Imunoterapia para câncer de estômago: como funciona e quando é indicada

A imunoterapia mudou o rumo do tratamento de vários tipos de câncer — e no estômago não é diferente. Aprovada no Brasil desde 2021 em combinação com a quimioterapia, e com um avanço internacional recente para uso antes e depois da cirurgia (2025), ela ativa o próprio sistema de defesa do corpo contra o tumor. Entenda, de um jeito simples, como funciona, quando é indicada e quais exames apontam quem se beneficia.

O tratamento do câncer de estômago vive um de seus momentos mais promissores, e a imunoterapia para câncer de estômago é uma das grandes responsáveis por isso. Diferente da quimioterapia, que ataca diretamente as células do tumor, a imunoterapia desperta o próprio sistema de defesa do corpo para reconhecer e destruir o câncer — e, em casos selecionados, associada à quimioterapia, pode aumentar de forma real as chances de controle da doença e até de cura.

Neste texto, o Dr. Hugo Tanaka, oncologista clínico dedicado aos tumores do aparelho digestivo, explica de forma acessível como funciona a imunoterapia para câncer de estômago, quando ela é indicada, por que costuma ser combinada à quimioterapia e quais exames definem quem realmente se beneficia desse tratamento.

O que é a imunoterapia e como ela age

Nosso sistema imunológico é treinado para reconhecer e destruir células anormais. O problema é que as células do câncer aprendem a se disfarçar — colocam uma espécie de máscara que as esconde das nossas células de defesa. Assim, o tumor cresce sem ser percebido.

A imunoterapia funciona justamente removendo esse disfarce. É como acender a luz em um cômodo escuro onde um intruso estava escondido: assim que ele é revelado, as células de defesa (os linfócitos) voltam a enxergá-lo e passam a combatê-lo.

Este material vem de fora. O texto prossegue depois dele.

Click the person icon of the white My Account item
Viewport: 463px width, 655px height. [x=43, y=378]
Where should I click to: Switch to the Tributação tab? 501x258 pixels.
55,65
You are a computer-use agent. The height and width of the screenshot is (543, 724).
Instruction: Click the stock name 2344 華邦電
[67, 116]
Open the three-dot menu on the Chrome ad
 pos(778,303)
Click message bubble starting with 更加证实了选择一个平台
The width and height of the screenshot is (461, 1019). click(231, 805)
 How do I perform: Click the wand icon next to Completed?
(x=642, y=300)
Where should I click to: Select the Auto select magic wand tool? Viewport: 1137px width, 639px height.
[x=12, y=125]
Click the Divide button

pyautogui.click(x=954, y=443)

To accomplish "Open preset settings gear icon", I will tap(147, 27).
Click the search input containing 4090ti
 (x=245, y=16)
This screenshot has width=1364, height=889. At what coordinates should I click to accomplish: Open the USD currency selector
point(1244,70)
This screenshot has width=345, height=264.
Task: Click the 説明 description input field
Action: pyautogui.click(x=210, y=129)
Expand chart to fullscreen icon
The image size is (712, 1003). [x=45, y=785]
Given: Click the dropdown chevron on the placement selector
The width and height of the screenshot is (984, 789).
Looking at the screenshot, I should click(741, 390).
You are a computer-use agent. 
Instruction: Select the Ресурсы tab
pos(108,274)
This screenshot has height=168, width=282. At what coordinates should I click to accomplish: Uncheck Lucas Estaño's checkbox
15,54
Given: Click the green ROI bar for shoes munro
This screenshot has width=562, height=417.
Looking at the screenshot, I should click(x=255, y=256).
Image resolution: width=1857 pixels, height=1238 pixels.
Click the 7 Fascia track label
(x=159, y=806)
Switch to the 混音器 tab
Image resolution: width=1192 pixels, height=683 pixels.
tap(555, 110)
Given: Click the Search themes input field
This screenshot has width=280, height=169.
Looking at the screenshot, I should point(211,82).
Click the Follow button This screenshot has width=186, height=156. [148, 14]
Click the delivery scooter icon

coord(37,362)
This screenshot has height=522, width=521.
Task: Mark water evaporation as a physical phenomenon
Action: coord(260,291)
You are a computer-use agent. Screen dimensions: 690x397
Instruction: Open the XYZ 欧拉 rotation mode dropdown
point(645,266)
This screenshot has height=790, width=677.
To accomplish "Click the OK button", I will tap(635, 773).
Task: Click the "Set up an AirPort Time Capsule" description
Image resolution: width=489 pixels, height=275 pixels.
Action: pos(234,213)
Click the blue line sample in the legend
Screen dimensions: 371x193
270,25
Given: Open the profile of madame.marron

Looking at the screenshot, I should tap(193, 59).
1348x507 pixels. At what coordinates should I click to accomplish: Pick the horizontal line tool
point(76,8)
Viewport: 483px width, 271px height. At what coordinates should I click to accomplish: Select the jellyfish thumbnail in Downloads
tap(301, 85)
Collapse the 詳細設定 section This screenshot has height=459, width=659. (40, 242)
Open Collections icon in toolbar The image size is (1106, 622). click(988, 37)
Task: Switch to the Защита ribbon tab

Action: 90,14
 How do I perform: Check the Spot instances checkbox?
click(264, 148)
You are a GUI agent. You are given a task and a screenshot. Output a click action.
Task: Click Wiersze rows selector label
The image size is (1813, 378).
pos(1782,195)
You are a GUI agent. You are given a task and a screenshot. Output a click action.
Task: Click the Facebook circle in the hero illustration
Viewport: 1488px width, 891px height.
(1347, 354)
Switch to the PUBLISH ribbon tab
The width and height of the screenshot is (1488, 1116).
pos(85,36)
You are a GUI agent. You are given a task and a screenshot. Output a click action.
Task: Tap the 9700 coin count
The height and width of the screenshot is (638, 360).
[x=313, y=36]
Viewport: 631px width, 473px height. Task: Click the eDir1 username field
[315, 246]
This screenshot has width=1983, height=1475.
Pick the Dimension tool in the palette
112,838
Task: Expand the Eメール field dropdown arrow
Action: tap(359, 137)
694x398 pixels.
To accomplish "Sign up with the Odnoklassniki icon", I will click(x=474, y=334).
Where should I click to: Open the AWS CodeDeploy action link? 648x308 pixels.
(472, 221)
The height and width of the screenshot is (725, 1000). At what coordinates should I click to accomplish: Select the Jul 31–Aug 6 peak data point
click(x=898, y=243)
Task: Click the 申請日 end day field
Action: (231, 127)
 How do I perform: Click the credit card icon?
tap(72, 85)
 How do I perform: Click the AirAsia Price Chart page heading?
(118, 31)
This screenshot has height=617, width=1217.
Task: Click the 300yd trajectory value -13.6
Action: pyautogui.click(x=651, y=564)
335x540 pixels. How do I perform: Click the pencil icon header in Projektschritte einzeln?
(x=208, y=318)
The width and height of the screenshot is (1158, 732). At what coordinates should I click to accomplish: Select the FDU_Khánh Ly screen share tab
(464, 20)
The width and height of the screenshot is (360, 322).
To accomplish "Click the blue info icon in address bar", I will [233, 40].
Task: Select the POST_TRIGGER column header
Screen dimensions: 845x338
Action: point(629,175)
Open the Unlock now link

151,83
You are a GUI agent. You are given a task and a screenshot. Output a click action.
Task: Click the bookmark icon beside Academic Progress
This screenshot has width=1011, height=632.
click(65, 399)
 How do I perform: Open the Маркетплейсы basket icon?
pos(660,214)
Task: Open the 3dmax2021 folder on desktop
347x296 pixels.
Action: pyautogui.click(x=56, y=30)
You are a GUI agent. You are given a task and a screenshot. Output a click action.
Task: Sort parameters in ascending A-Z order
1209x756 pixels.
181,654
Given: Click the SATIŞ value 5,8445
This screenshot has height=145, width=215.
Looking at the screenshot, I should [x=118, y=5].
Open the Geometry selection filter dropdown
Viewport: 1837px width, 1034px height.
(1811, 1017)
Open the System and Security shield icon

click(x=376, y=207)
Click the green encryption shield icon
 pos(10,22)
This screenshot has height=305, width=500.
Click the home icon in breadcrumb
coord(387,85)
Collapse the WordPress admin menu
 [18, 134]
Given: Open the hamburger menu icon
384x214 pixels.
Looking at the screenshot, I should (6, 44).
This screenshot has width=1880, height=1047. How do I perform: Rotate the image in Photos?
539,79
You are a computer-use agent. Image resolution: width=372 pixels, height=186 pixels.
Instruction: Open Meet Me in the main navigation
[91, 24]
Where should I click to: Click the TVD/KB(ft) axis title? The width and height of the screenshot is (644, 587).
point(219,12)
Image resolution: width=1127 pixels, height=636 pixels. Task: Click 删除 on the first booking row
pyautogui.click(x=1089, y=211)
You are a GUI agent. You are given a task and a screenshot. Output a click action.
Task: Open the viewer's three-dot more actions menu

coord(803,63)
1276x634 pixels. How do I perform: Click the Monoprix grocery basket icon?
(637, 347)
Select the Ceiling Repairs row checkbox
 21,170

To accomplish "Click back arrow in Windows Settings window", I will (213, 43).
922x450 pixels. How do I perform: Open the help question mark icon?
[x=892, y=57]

Os medicamentos mais usados para isso são chamados de inibidores de checkpoint imunológico.

Por que a imunoterapia para câncer de estômago é associada à quimioterapia

A grande novidade dos últimos anos é a combinação de imunoterapia com quimioterapia. Enquanto a quimioterapia ataca diretamente o tumor, a imunoterapia liberta o sistema de defesa para agir — dois mecanismos diferentes somando forças contra a mesma doença. Em pacientes selecionados, essa associação melhora os resultados de forma significativa.

Na prática, a quimioterapia enfraquece o tumor e o expõe, enquanto a imunoterapia mantém o sistema imunológico ativo para eliminar as células que sobrarem. É por isso que, na maioria das situações, a imunoterapia para câncer de estômago não é usada sozinha, e sim combinada à quimioterapia.

No Brasil, essa combinação já é uma realidade há alguns anos. Em 10 de maio de 2021, a ANVISA aprovou o uso do nivolumabe (um imunoterápico) associado à quimioterapia para o tratamento de primeira linha do câncer de estômago avançado, com base no estudo internacional CheckMate 649. Foi um marco importante, que trouxe uma opção a mais para pacientes com doença mais avançada e reforçou o papel da imunoterapia nesse tipo de tumor.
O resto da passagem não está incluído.